Ketika Milo tetangga lebih enak -serius-

"Rumput tetangga memang lebih hijau"


Jadi peribahasa rumput tetangga lebih hijau itu tak hanya sekedar ungkapan. Itu adalah kasunyatan yang menghinggapi setiap manusia. Percaya deh, saya saja mengalaminya. Seberapa sering sih kita mengintip milik tetangga dan ketika kita tidak bisa memilikinya, maka kita akan menghujatnya habis-habisan. "Waahh tetangga punya mobil yang bisa parkir sendiri .. ah tapi masih mending punya saya yang manual tapi parkirnya bener," itulah pembenarannya. 

Bicara soal rumput tetangga yang lebih hijau, saya harus mengakuinya memang demikian adanya. Dalam skala yang lebih besar, rumput negara tetangga memang lebih hijau royo-royo. Bukannya saya tidak nasionalis, tapi saya tidak bisa berkutik dan harus mengakui bahwa mereka lebih baik di beberapa segi. Saya menyadarinya ketika saya pindah ke pulau terbesar ketiga di dunia ini. Karena pulau Borneo ini dimiliki oleh tiga negara yakni Indonesia (3/4 nya), Malaysia dan Brunnei, maka produk-produk dari negara tetangga yang berbatasan langsung dengan Indonesia "bebas" masuk dengan mudah.

Salah satu dilema ke-nasionalis-an saya adalah ketika saya lebih memilih membeli minuman coklat dari negara tetangga, ah sebut saja Milo, yang rasanya lebih enak dari buatan dalam negeri. Saya lantas mbatin, kok kita nggak bisa bikin yang seenak ini ya. Tapi saya sudah terlanjur menggemarinya. Jadi ketika suami saya sedang berkunjung ke perbatasan, maka saya mengingatkannya untuk membelikan minuman itu beberapa bungkus.

Ternyata persoalannya tidak sampai disitu saja. Rumput tetangga bukan lagi terlihat tapi memang lebih hijau karena rumput sendiri terbengkelai. Jadi tak bisa disalahkan jika warga Indonesia yang tinggal di perbatasan lebih memilih produk negara tetangga yang lebih hijau baik dari segi kuantitas dan harga. Ketika kita dibuat bingung oleh harga gas elpiji dalam negeri yang labil kayak anak ABG, mereka warga perbatasan justru tak ambil pusing.

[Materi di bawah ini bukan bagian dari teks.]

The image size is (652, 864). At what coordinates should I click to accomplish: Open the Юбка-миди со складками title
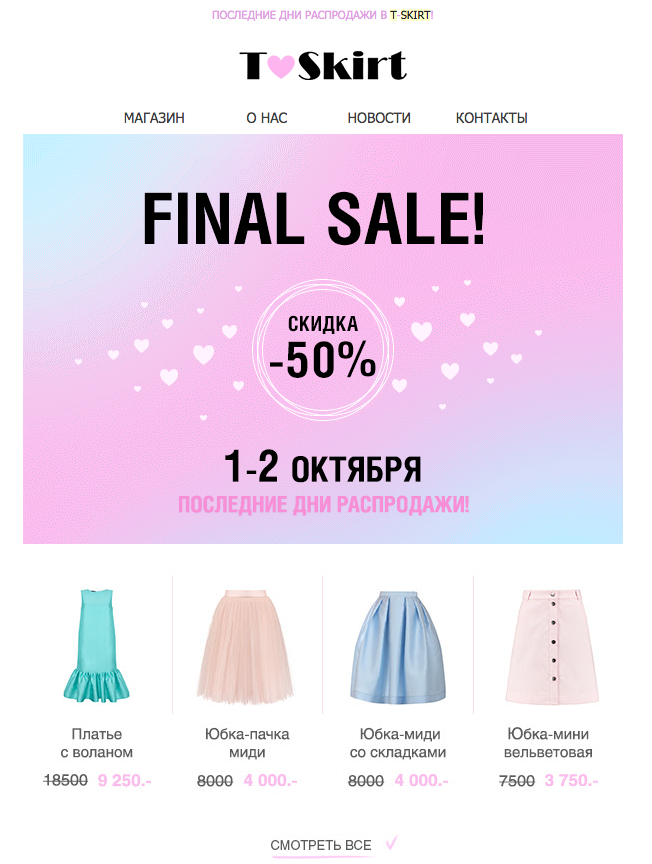pos(398,743)
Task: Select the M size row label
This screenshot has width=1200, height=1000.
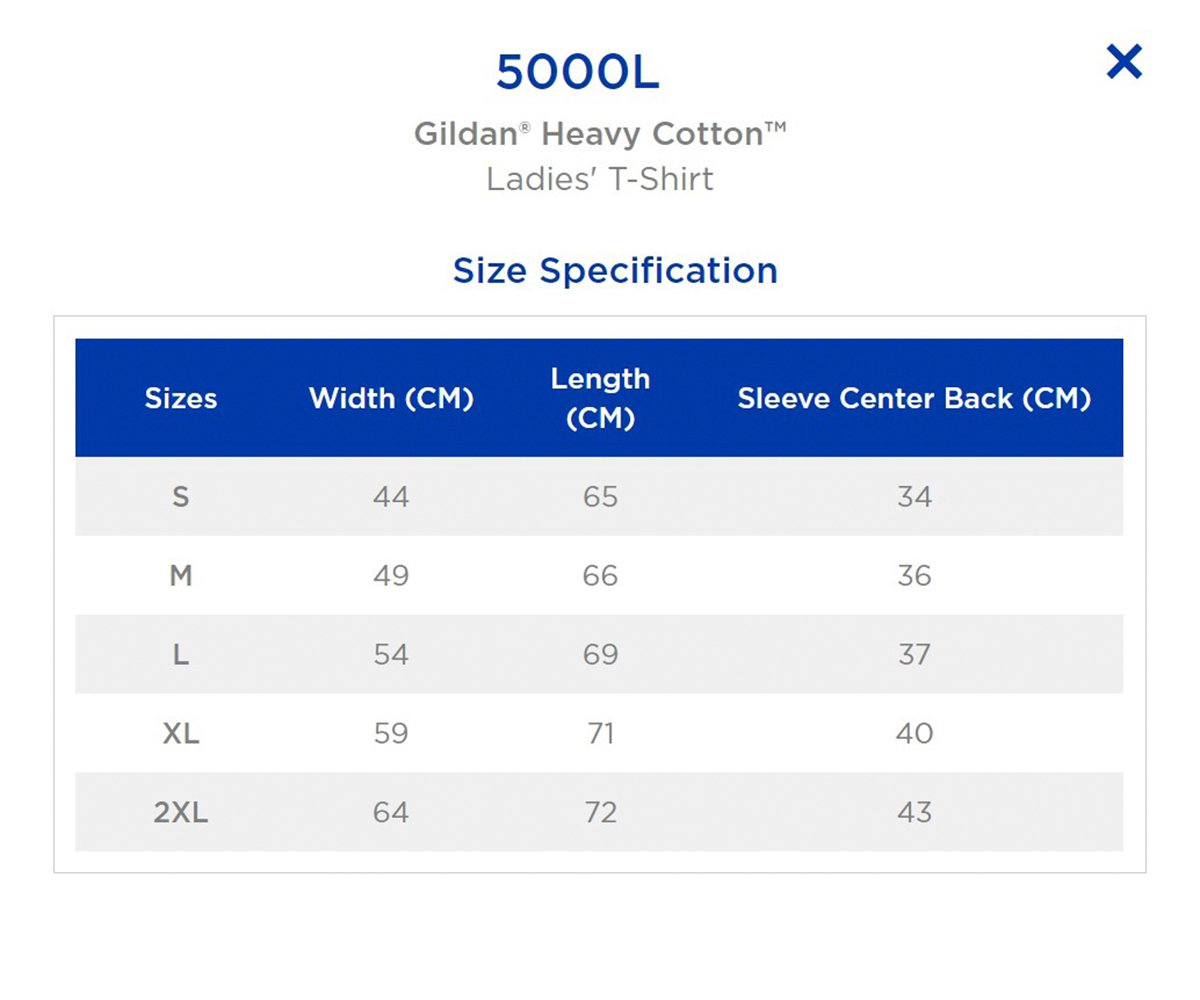Action: [181, 576]
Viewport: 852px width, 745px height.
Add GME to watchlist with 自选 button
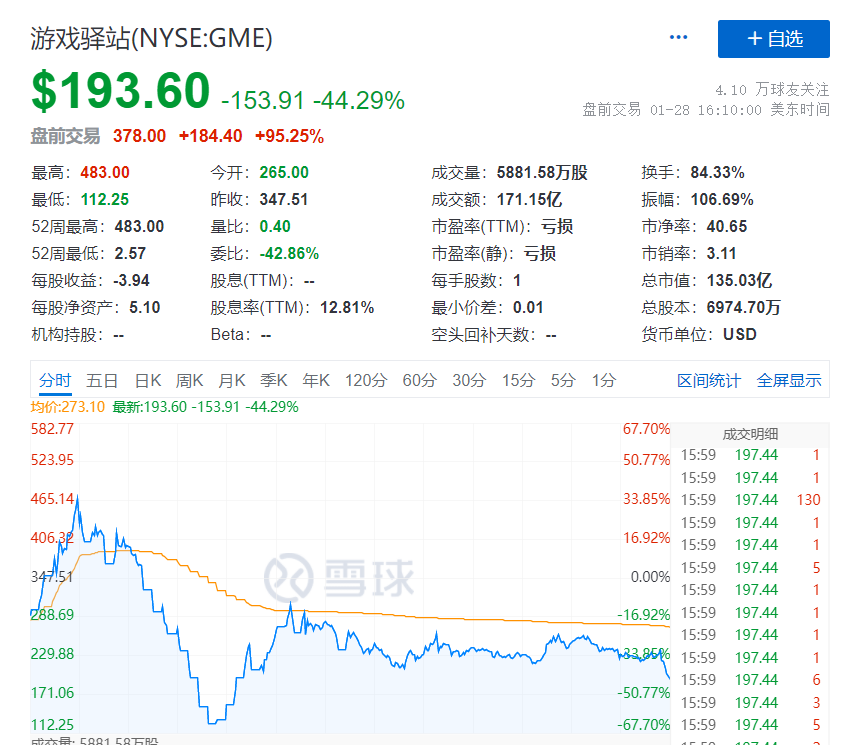(x=774, y=39)
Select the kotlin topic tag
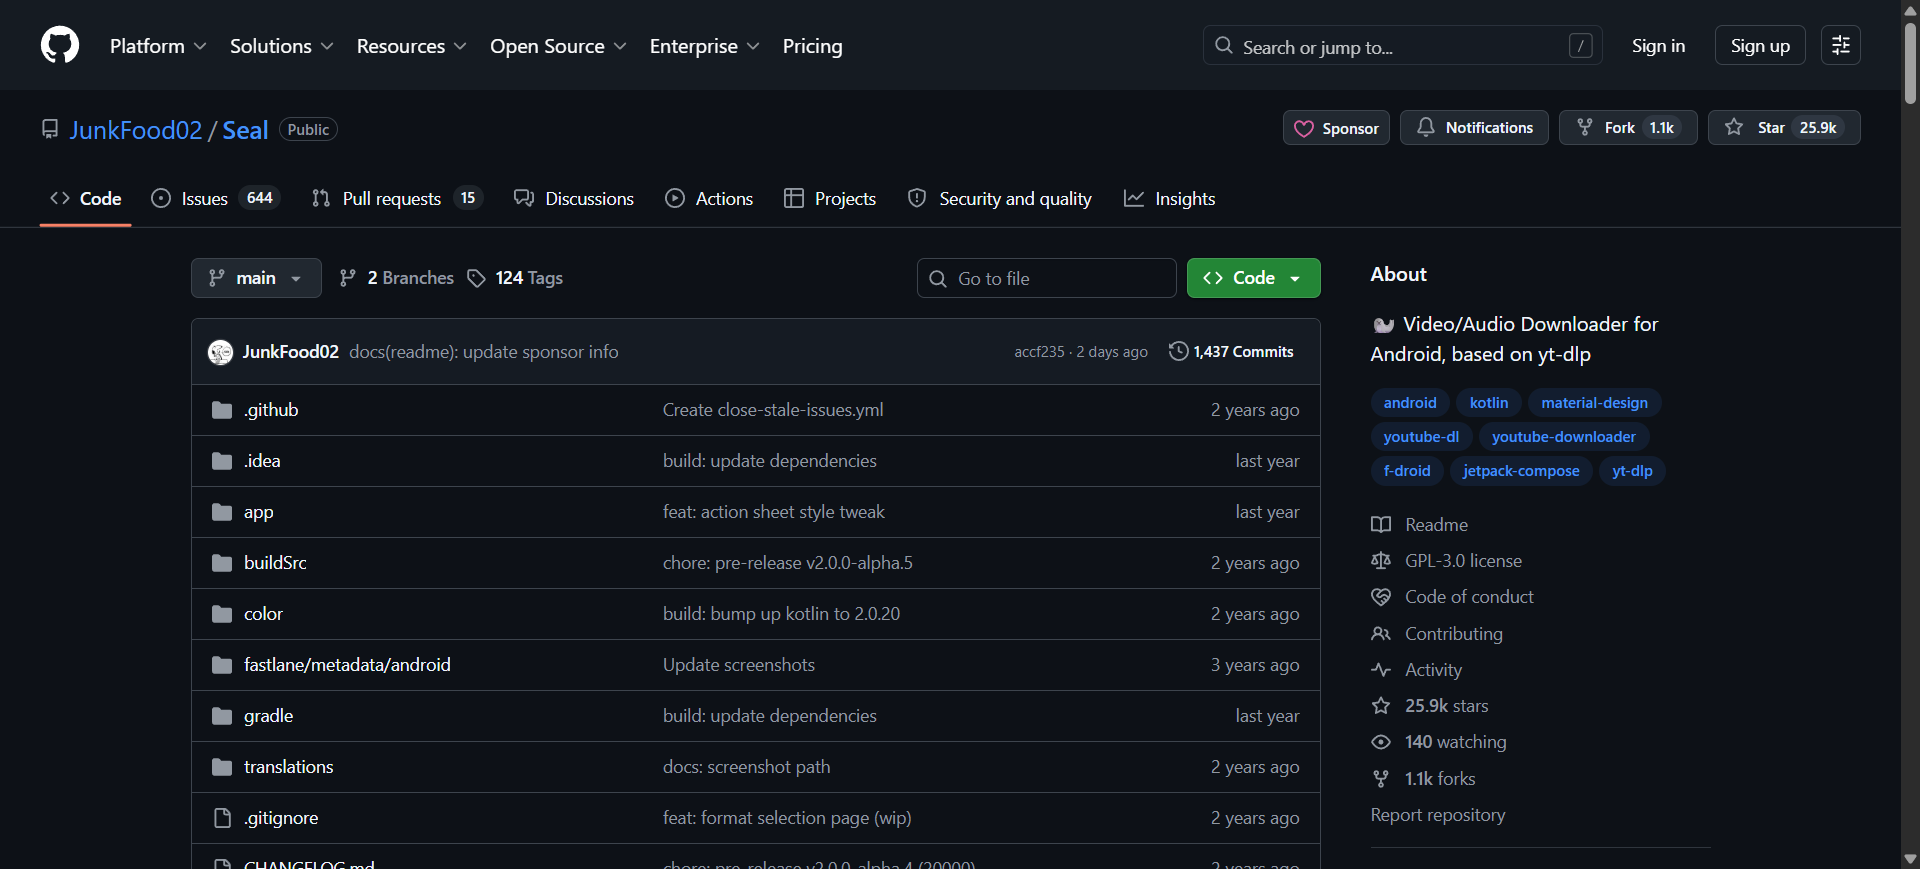The image size is (1920, 869). pos(1488,403)
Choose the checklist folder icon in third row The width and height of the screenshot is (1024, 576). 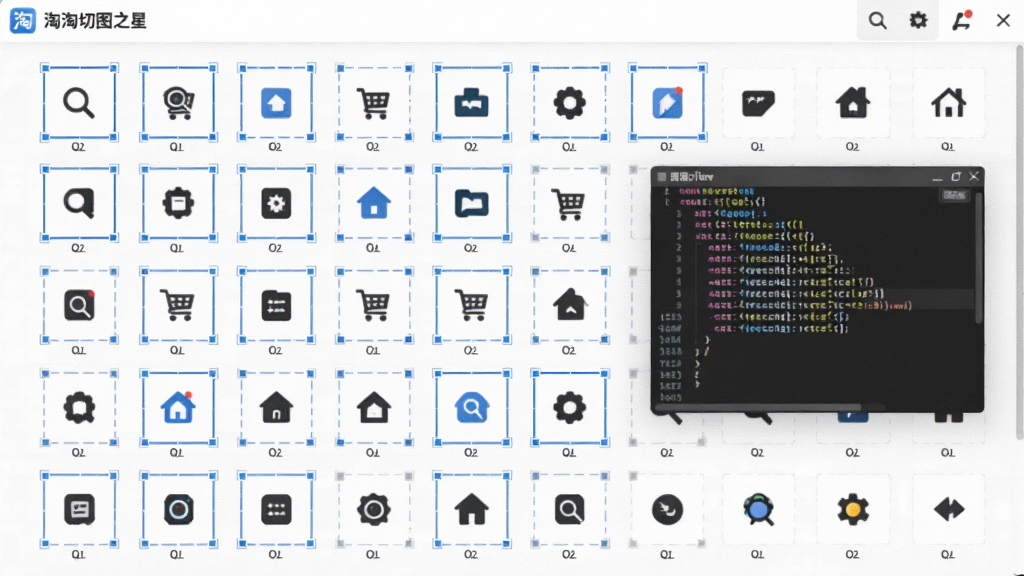pos(276,306)
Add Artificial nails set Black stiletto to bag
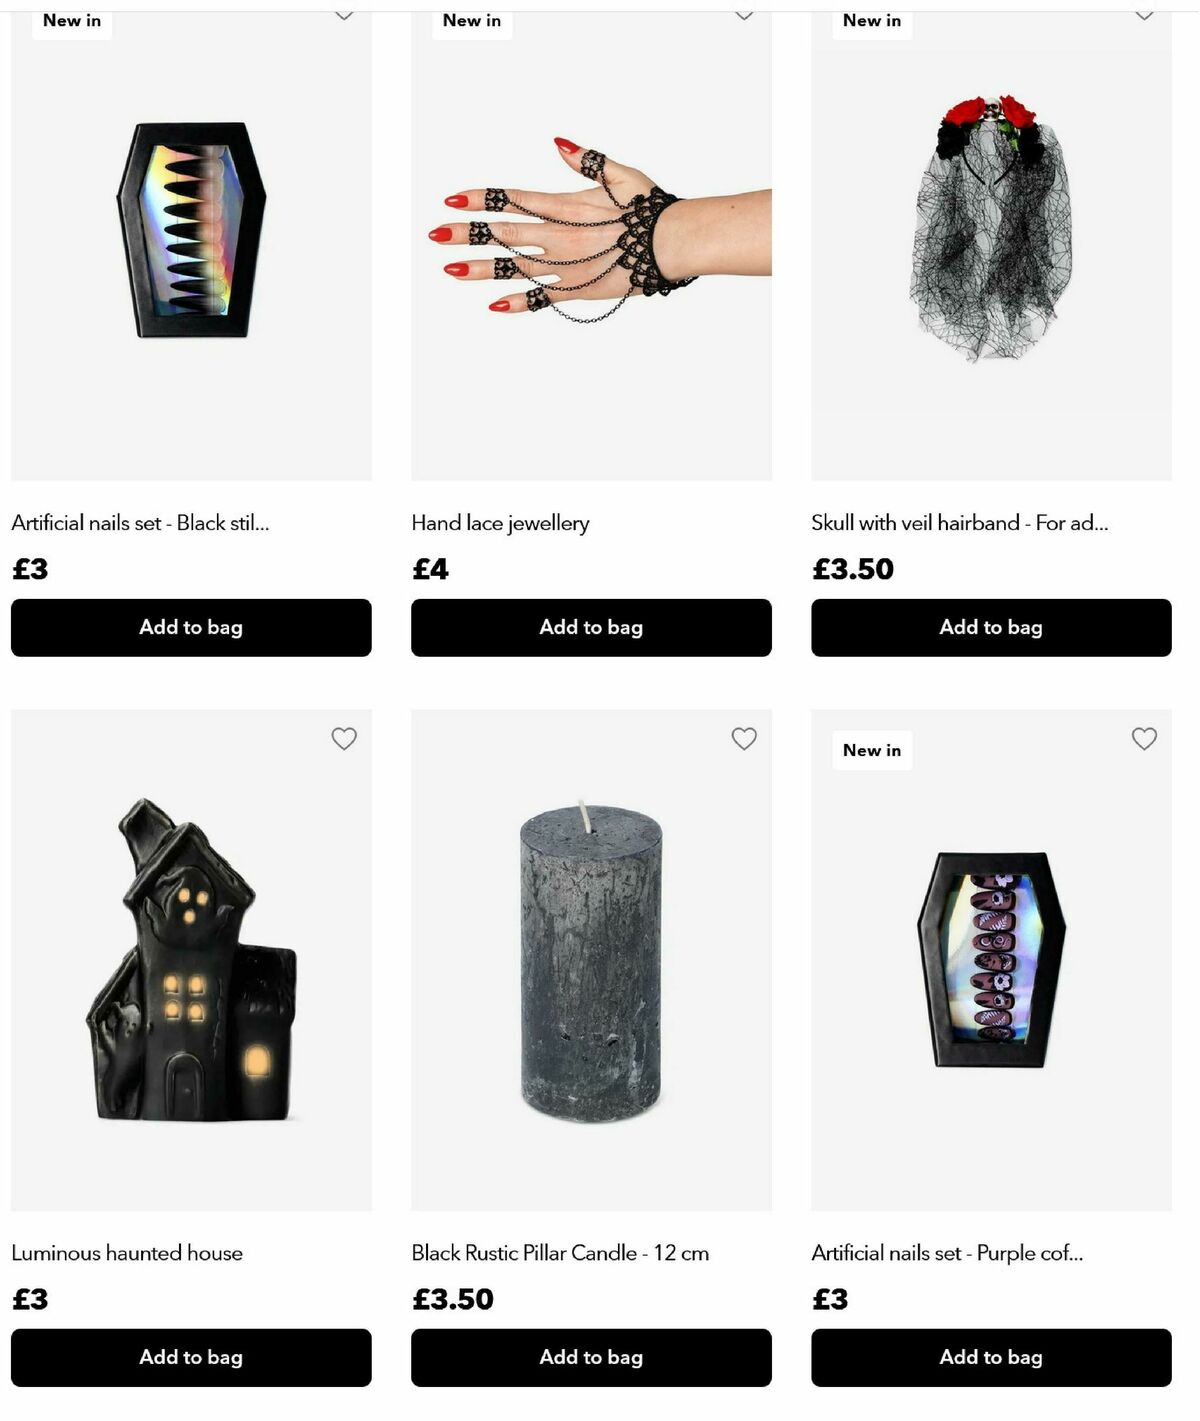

Iyalaahhh .. satu tabung gas dari negara tetangga dijual lebih terjangkau. Stok di pasaran juga jauh lebih banyak ketimbang elpiji lokal.

Menjadi gelisah karena hingga HUT ke-68, kelangsungan hidup manusia yang hakiki "hanya" terjadi di belahan bagian barat saja. Kenaikan bahan bakar minyak yang beberapa ribu menjadi tidak berarti karena masyarakat yang hidup di perbatasan terbiasa menggunakan BBM negara tetangga dengan harga sekitar Rp25.000 per liter, itupun kalau ada. Jadi ketika ada demo menentang kenaikan BBM beberapa waktu silam mengatasnamakan rakyat yang akan semakin menderita, itu tak lebih dari tong kosong nyaring bunyinya. Rakyat mana yang kalian bela. Toh naik tidaknya harga BBM lokal tidak berpengaruh pada kehidupan warga perbatasan yang hampir tak tersentuh oleh infrastruktur. Enggak perlu jauh-jauh ke perbatasan, tempat dimana saya tinggal yakni Balikpapan yang "gudangnya" minyak saja masih sering kehabisan stok BBM kok.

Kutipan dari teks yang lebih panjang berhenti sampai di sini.